Wax, a Layer 1 blockchain designed specifically for blockchain gaming and NFT use cases, has been making waves since its launch in 2019. With features such as a blockchain explorer, a cloud-based wallet, an NFT marketplace, and an NFT creator, Wax offers a comprehensive ecosystem for its users. Notably, it successfully raised over $60 million during its ICO in 2017.
However, the second quarter of 2023 was a time of both triumphs and challenges for the broader cryptocurrency market. While a temporary frenzy around meme coins brought some highs, this enthusiasm was short-lived due to increased regulatory scrutiny led by the SEC and other governing bodies. The crackdown targeted major crypto exchanges like Binance and Coinbase, raising concerns about the classification of most layer-one blockchain coins as securities, with Bitcoin and Ethereum being the exceptions. Although Wax wasn’t explicitly mentioned, the prevailing market sentiments undeniably impacted its valuation.
Despite experiencing a 33% decrease in price QoQ, $WAX’s market cap did not reflect this decline as significantly as anticipated. The market cap only sustained an 8% decrease, which can be attributed to the increase in circulating supply by up to 27% QoQ. As a result, its market cap ranking improved from 176th at the beginning of the quarter to 160th by the end.
$WAX’s unique resource model, which relies on a 2% tax on secondary NFT sales rather than gas fees, led to a 50% decrease in revenue, amounting to $105,000. This decline in revenue can be attributed to the decrease in the volume of NFT sales.
The network activity on the chain has remained relatively stable. In Q2 2023, there was an 11% decrease in average daily activity to 17.8, while daily active addresses saw a slight increase of 0.3% to reach 339,000.
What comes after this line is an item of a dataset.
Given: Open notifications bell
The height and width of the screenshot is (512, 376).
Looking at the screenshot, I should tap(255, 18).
During Q2 of 2023, there were over 1 million active addresses, which marked a 27% decrease from the previous quarter. Out of the 1.1 million addresses, 24% were only active for one day within the quarter. Additionally, more than 50% of the active addresses remained active for over seven days during the same period.
The launch of their NFT marketing campaign resulted in a notable 38% increase in new addresses within the ecosystem. Remarkably, out of this 38% increase, they managed to retain 61% as active addresses throughout May, April, and June.
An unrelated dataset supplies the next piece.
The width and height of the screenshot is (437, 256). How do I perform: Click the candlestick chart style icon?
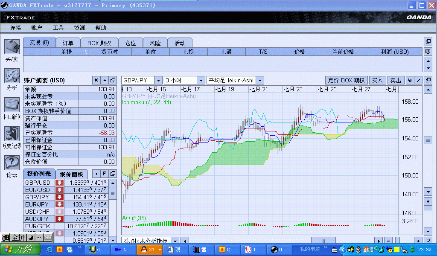(411, 80)
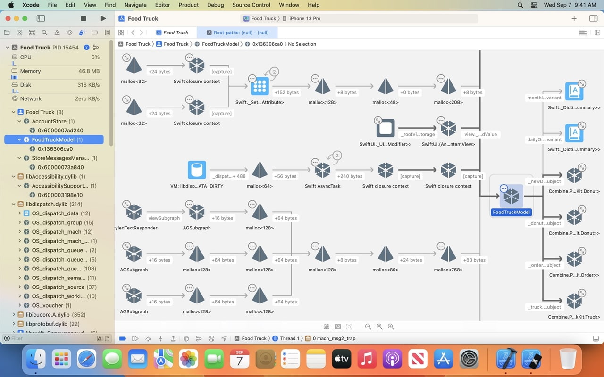
Task: Select the Memory Graph icon in the debug bar
Action: click(199, 338)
By the end of June, the network had 68 validators with $wax voting power. However, only the top 21 validators based on $wax can participate in a consensus round. The total value locked in the network saw a 22% increase QoQ, reaching 1.96 billion $wax. This increase didn’t come from new stakes, but rather from wax team members staking $wax they had accumulated over the years but never staked before.
It’s important to note that not all coins are staked to validators; some are staked to the wax resource model.
By the end of the quarter, the minimum threshold of $wax required for a two-thirds malicious attack to take over the network was 992 million $wax ($46 million). The network validators are well distributed, with Europe having the highest concentration, consisting of 8 validators.
To sum it up, the network witnessed stable daily transactions and active addresses. However, certain metrics experienced a decline, such as Wax revenue, NFT volume (-44%), and DeFi TVL (-66%).
But let’s accentuate the positive: despite market sentiment, there was a significant rise in the number of new addresses (+22%) and a notable increase in daily unique NFT traders (+38%).
Moreover, the introduction of network upgrades that facilitate integration with the Antelope IBC (inter-blockchain communication) brings a sense of optimism.